Memory leak issue on AWS EKS Node with aarch64 architecture after Edge-23.2.3

Hi all,

We use Linkerd for gRPC load balancing on AWS EKS. After upgrading to Linkerd stable-2.13.0, our k8s services sometimes encountered gRPC 14 UNAVAILABLE: connections to all backends failing errors.

We discovered it was because of the memory leak issue on the system.mem.slab memory of AWS EKS nodes, and seems only happened on AWS nodes with arrch64 (arm64) CPU.

And we confirmed this issue started happening since Edge-23.2.3, we suspect this issue was caused by bumping the version of slab dependency to 0.4.8 (PR)
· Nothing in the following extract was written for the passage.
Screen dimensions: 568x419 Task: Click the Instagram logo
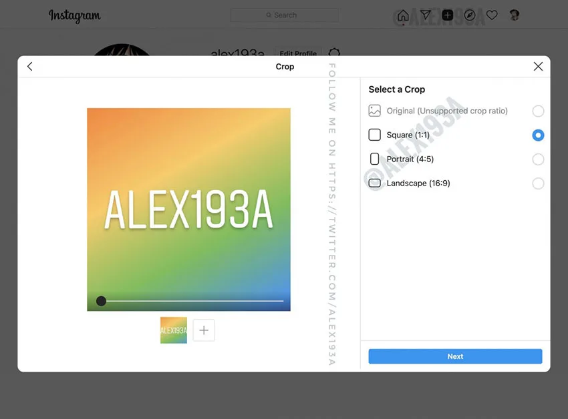click(x=75, y=15)
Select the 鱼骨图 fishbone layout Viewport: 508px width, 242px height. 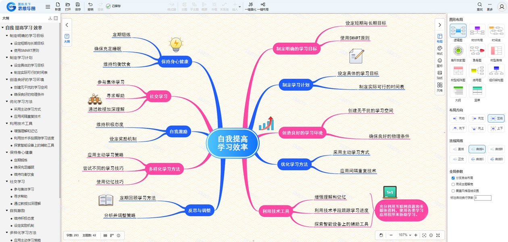click(477, 53)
  • Linkerd version: Edge-23.2.3
  • Platform
    • Kernel Name: Linux
    • Kernel Release: 5.10.167-147.601.amzn2.aarch64
    • Kernel Version: #1 SMP Tue Feb 14 21:50:23 UTC 2023
    • Processor: aarch64

Would it be possible to request your assistance in checking on this matter? I sincerely appreciate your help.
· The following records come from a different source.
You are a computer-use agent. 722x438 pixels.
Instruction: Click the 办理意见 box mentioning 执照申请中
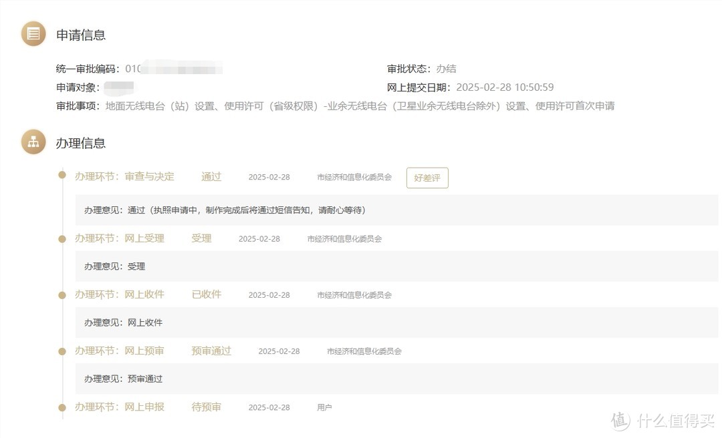point(397,210)
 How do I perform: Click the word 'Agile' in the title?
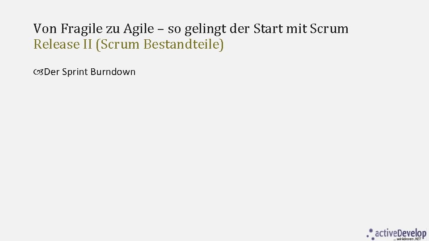pyautogui.click(x=139, y=29)
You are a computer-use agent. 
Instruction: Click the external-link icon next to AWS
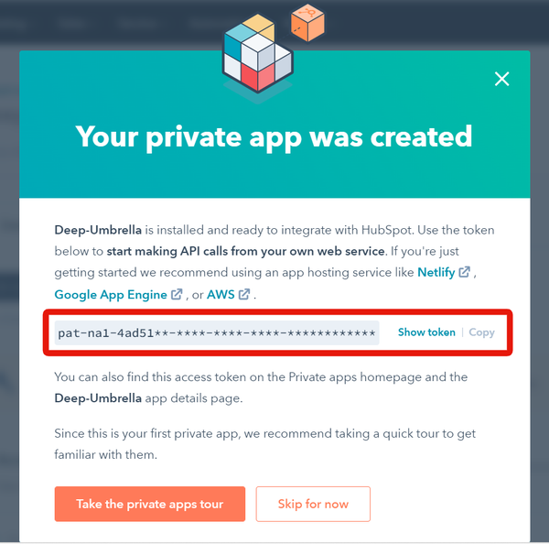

This kind of thing is hard to investigate from the outside, but as a starting point could you try a more recent edge release, or 2.13.3?

Thanks for the suggestion, I will try the latest edge release Edge-23.5.3 and update the result here.

Hi @william we tried the latest stable release 2.13.4 and seems the memory leak issue for AWS nodes with aarch64 (ARM64) CPU still exists.

Sorry for the delay. I think this warrants filing a GitHub issue. Please provide as much information as you can about how to reproduce this… I am not sure if we have access to an aarch64 AWS cluster but if you have a minimalist repro case that will be helpful.